Chuck Fiebig, one of the parishioners who made the journey with Father Susai, said the parish as a whole has been supportive of the IMS.
“The Women’s Club, with funds raised from their bazaar, the Men’s Club and the Knights of Columbus all keep the IMS in their yearly charity budgets,” he said. “To date, money raised has gone to the general needs of the IMS, such as building new parishes, developing schools and training seminarians,” Fiebig said.
Other more specific projects have also been discussed since returning from India, Fiebig said, “but I think I speak for everyone when I say that we were all very impressed with the amount of missionary work the IMS does for the people of India.”
“Asmita,” Fiebig said, “is a program that takes children off the street, those that have been abandoned or who are beggars and gives them food, shelter and teaches them a trade. The IMS has also created a hotline phone number for children of the street, a center (ashram) that promotes Indian Christian spirituality and inter-religious dialogue, a clinic that cares for those infected with HIV and AIDS and a theatrical group (Vishwa Jyoti Communications) that goes into the villages and stages plays and does some street theater about topics such as literacy or health for the villagers,” Fiebig said.
“Even though many of the people are Hindu, they practice Catholicism because of the work of the IMS,” he added. “We watched about 9,000 attend an outdoor Mass and Stations of the Cross,” Fiebig said.

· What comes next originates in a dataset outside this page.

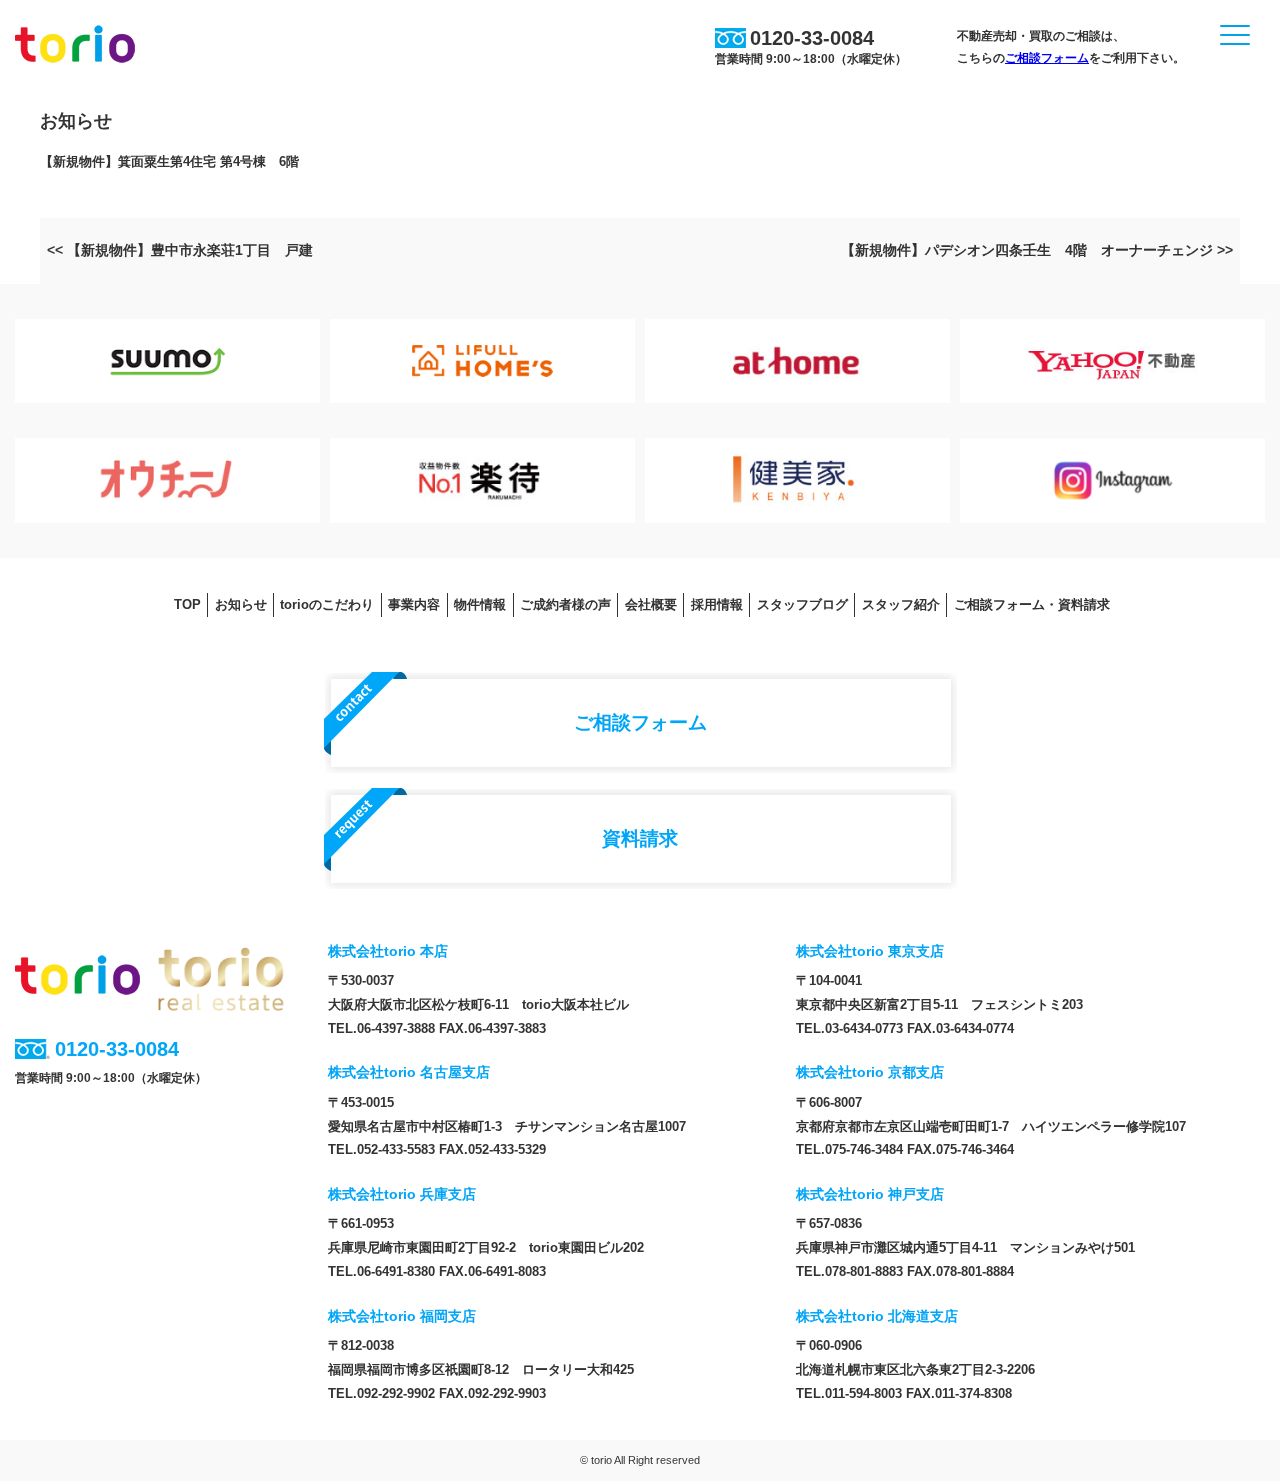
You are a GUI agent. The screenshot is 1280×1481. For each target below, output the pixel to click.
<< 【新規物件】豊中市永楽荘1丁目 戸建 (180, 250)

What many do not know is that Father Susai sends his diocesan salary back to help fund these many outreach programs of the IMS. In fact, the society relies on his support and the support of its other priests serving in the United States to maintain the social outreach programs, train seminarians and build new parishes and schools in the Varanasi Province. He also does a mission appeal for the IMS once each year at St. Bernard and a few other local parishes that the diocese approves.
“We have a very good shepherd,” Fiebig said.

Alesia Schaefer

Alesia Schaefer has been an Arkansas Catholic reporter and columnist from Northwest Arkansas for more than 10 years. A member of St. Vincent de Paul Church in Rogers, she works as admissions director and cross country coach at Ozark Catholic Academy in Tontitown.